Aby poradzić sobie z tym problemem, producenci przełączników wprowadzili do urządzeń mechanizm nazwany buffer credits. Polega on na przydzieleniu portowi "kredytu zaufania" pozwalającego wysłać mu określoną liczbę ramek bez konieczności oczekiwania na otrzymanie potwierdzenia. Oczywiście jeśli przyznany kredyt ramek się wyczerpie, przełącznik będzie musiał poczekać, aż nadejdą potwierdzenia dostarczenia ramek. Lecz kredyt, jaki przyznają przełączniki, wcale nie jest duży. Urządzenia firmy Brocade udostępniają kredyt w wysokości 112 ramek i to nie dla każdego portu tylko dla tzw. quadów - bloków czteroportowych. W zależności od konfiguracji sieci SAN i odległości łączonych lokalizacji może się okazać, że taki kredyt jest zbyt mały na potrzeby pełnego nasycenia transmisją wykorzystywanych łączy.

Serwer

Ostatnim newralgicznym elementem jest serwer. Jeśli jest to serwer, który służy np. do archiwizacji danych, to powinien cechować się dużą wydajnością magistrali wewnętrznej, do której jest dołączony kontroler FC HBA. Serwery klasy PC najczęściej są wyposażone tylko w jedną magistralę PCI, która i tak jest dosyć obciążona innymi zadaniami realizowanymi przez serwer. Rozwiązaniem tego problemu może być zastosowanie wysoko wydajnych serwerów, np. unixowych, wyposażonych w więcej niż jedną magistralę PCI.

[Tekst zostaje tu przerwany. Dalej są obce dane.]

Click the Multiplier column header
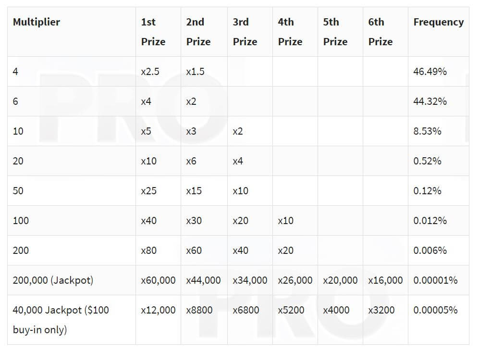This screenshot has height=352, width=479. pyautogui.click(x=37, y=22)
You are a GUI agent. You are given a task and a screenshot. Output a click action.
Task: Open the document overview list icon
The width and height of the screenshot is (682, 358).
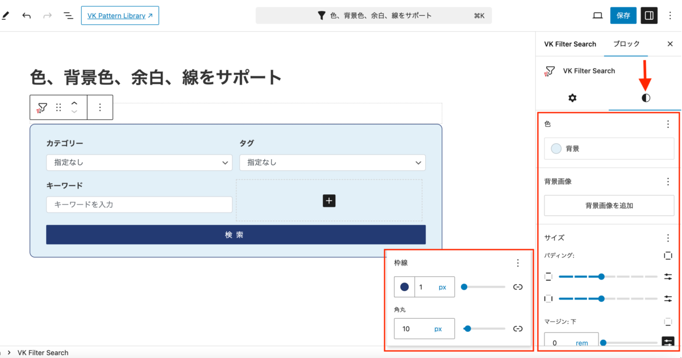point(68,15)
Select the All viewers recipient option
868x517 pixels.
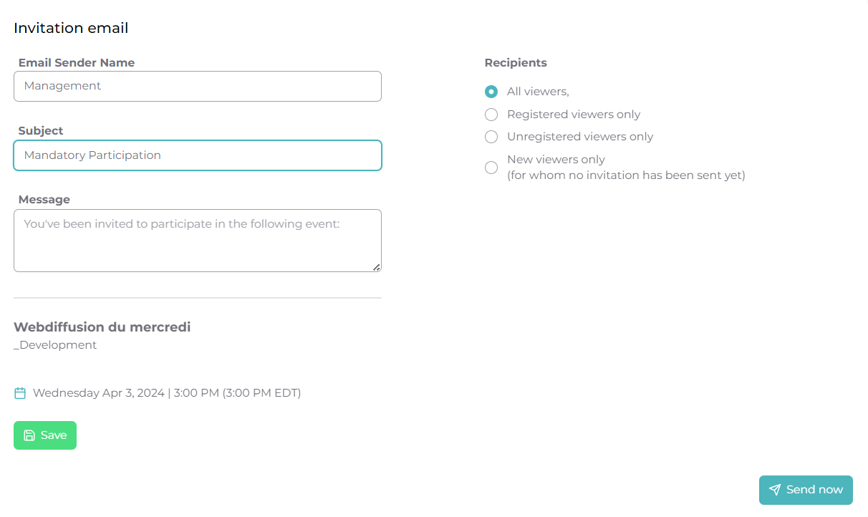pyautogui.click(x=491, y=92)
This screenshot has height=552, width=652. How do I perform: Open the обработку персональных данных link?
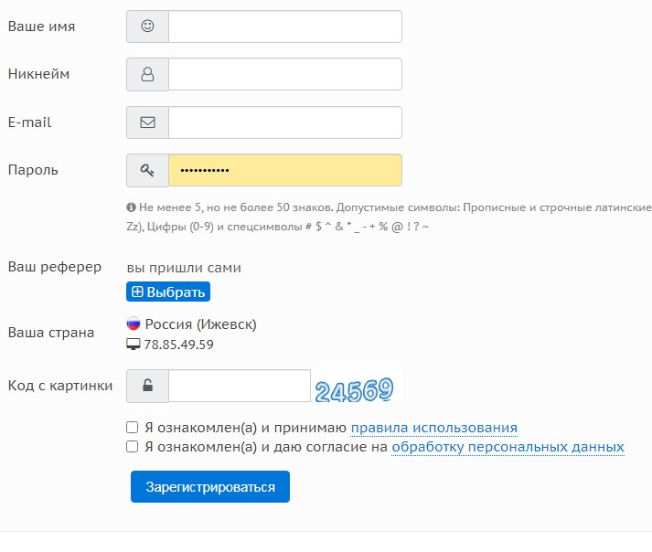(508, 448)
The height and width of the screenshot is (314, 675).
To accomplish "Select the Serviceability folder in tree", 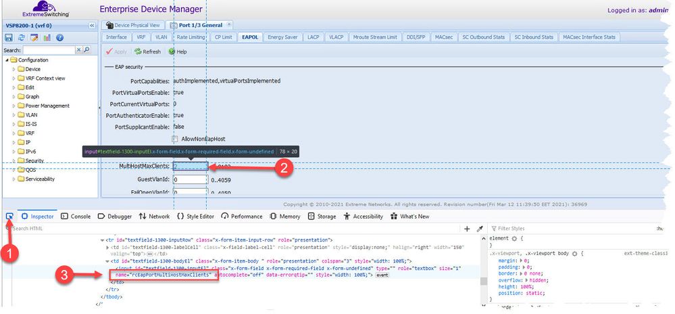I will [39, 179].
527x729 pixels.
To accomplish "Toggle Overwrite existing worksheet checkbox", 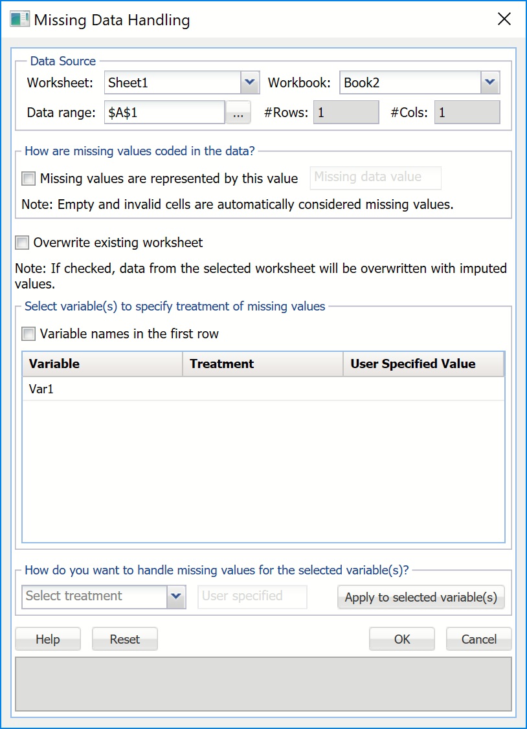I will 23,243.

Nie bez znaczenia jest również zastosowane rozwiązanie wirtualizacji zasobów macierzy dyskowych. W przypadku najnowszych macierzy serwer nie jest obciążony obsługą dysków - to zadanie wykonuje macierz. Jeśli jednak do macierzy SAN zostanie dołączona macierz typu JBOD, to za zarządzanie jej dyskami będzie odpowiadać bezpośrednio serwer. W takim przypadku obciążenie jego procesorów może znacząco wzrosnąć.